Records for the exercise
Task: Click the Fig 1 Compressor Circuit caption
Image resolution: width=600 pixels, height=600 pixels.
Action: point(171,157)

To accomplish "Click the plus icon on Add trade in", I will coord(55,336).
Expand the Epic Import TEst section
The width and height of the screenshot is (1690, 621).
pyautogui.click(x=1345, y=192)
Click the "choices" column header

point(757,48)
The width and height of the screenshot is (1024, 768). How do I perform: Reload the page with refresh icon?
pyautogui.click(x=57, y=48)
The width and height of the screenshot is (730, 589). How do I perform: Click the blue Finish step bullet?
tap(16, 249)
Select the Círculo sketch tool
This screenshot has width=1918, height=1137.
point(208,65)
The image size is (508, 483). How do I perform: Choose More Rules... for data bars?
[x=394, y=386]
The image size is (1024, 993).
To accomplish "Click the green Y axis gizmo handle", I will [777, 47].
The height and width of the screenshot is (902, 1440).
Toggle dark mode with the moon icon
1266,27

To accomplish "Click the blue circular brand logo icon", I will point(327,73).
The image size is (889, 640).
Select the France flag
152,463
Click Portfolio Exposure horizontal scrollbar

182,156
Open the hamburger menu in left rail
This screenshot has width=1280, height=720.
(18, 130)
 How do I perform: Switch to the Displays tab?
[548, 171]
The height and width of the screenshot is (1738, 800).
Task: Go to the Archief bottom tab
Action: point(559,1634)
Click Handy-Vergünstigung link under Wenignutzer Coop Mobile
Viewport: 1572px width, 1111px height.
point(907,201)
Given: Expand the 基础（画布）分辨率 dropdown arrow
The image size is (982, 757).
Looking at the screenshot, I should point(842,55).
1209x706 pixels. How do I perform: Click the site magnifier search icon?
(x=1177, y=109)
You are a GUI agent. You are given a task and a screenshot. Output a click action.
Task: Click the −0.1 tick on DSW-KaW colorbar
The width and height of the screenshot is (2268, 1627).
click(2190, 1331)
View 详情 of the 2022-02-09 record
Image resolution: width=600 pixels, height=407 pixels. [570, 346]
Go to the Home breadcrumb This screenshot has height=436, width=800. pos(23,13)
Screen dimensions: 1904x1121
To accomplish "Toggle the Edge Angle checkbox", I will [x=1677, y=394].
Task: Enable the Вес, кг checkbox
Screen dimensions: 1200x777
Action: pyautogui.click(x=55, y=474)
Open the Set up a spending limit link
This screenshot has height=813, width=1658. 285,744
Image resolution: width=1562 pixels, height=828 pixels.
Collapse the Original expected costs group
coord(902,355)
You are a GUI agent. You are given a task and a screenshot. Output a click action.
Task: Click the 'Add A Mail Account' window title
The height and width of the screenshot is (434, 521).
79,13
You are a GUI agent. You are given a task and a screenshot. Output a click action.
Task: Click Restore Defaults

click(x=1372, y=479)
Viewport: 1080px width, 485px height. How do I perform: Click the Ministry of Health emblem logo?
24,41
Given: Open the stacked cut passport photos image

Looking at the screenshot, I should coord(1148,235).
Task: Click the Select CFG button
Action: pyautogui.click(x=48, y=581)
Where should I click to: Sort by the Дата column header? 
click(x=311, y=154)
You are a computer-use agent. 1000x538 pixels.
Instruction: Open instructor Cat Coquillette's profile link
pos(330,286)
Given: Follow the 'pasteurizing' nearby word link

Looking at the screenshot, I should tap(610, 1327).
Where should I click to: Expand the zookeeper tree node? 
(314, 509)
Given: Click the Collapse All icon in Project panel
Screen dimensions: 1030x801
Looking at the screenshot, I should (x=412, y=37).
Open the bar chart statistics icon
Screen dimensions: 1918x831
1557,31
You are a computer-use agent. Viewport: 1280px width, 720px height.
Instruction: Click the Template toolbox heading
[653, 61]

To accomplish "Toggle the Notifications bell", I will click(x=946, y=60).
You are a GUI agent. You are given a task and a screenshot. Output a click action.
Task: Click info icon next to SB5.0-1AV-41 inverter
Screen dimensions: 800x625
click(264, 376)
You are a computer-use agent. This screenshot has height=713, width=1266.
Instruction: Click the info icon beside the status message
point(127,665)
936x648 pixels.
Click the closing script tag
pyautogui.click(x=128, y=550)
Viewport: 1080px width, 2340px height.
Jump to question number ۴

Your instructions
What lines of the data contain the string "computer"? List them.

The answer
You are a computer-use agent. 1000x538 pixels.
You are a computer-use agent. Viewport: 1280px width, 720px height.
You are a computer-use agent. This screenshot has height=713, width=1266.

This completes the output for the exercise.